MIG's equity fund achieved 12.9% growth in 0.58 year and beat S&P500 by 7.7ppts by April 10th 2015. NAV of MIG increased 19.9% including income from advisory services. MIG's equity fund has already covered SEHK, NYSE, NASDAQ, OTCBB markets globally. Our HK holdings outperformed and overall short-term growth was in-line with management's expectations although growth of US assets was tempered by the return of Chinese stocks which were under collective attacks by short-sellers and investigations by US law firms. However, short-term results are insignificant. MIG is solely a long-term asset management fund. MIG's management also invested millions into US startup Luvo Inc. led by Christine Day in March 2014, but the injection of such riskier assets in MIG is subject to the maturity of project. Luvo successfully attracted Goldman Sachs' affiliate company, Broad Street Principal Investments to become its strategic investor and invest US$ 45mn in 1Q15.

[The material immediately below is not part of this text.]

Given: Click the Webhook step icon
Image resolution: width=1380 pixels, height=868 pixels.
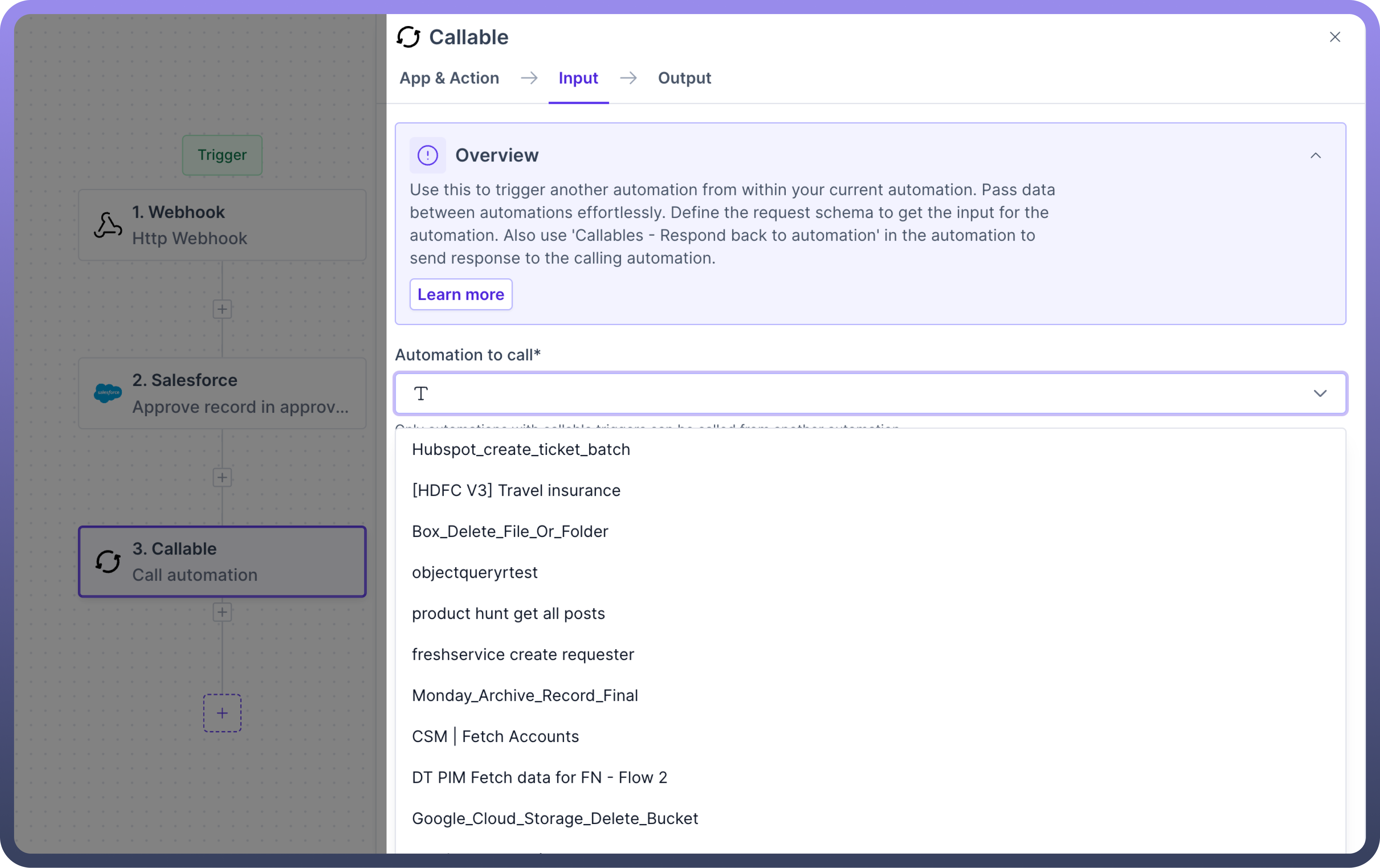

Mainland China has been issuing new relaxations on cross-border investment restrictions to Hong Kong since 2014. These policies included but not limited to "Shanghai-Hong Kong Stock Connect program (SHSC)", QDII/QFII quota lifting, relaxations on overseas investment restrictions to mainland insurance companies and public funds. The following schemes are also in talk: 1. Mutual recognition of funds domiciled in either HK or mainland China; 2. "Shenzhen-Hong Kong Stock Connect"; 3. "Bond Connect"; 4. "GEM Connect"; 5. Quota lifting of SHSC. As an early signal, SHSC's daily southbound aggregate quota was used up for the first time on April 8th. The daily turnover in HK stock market then reached a historical high of HK$ 250 billion. The "Barbarians" from the north are increasingly flooding through the "gate", and they are not likely to stop.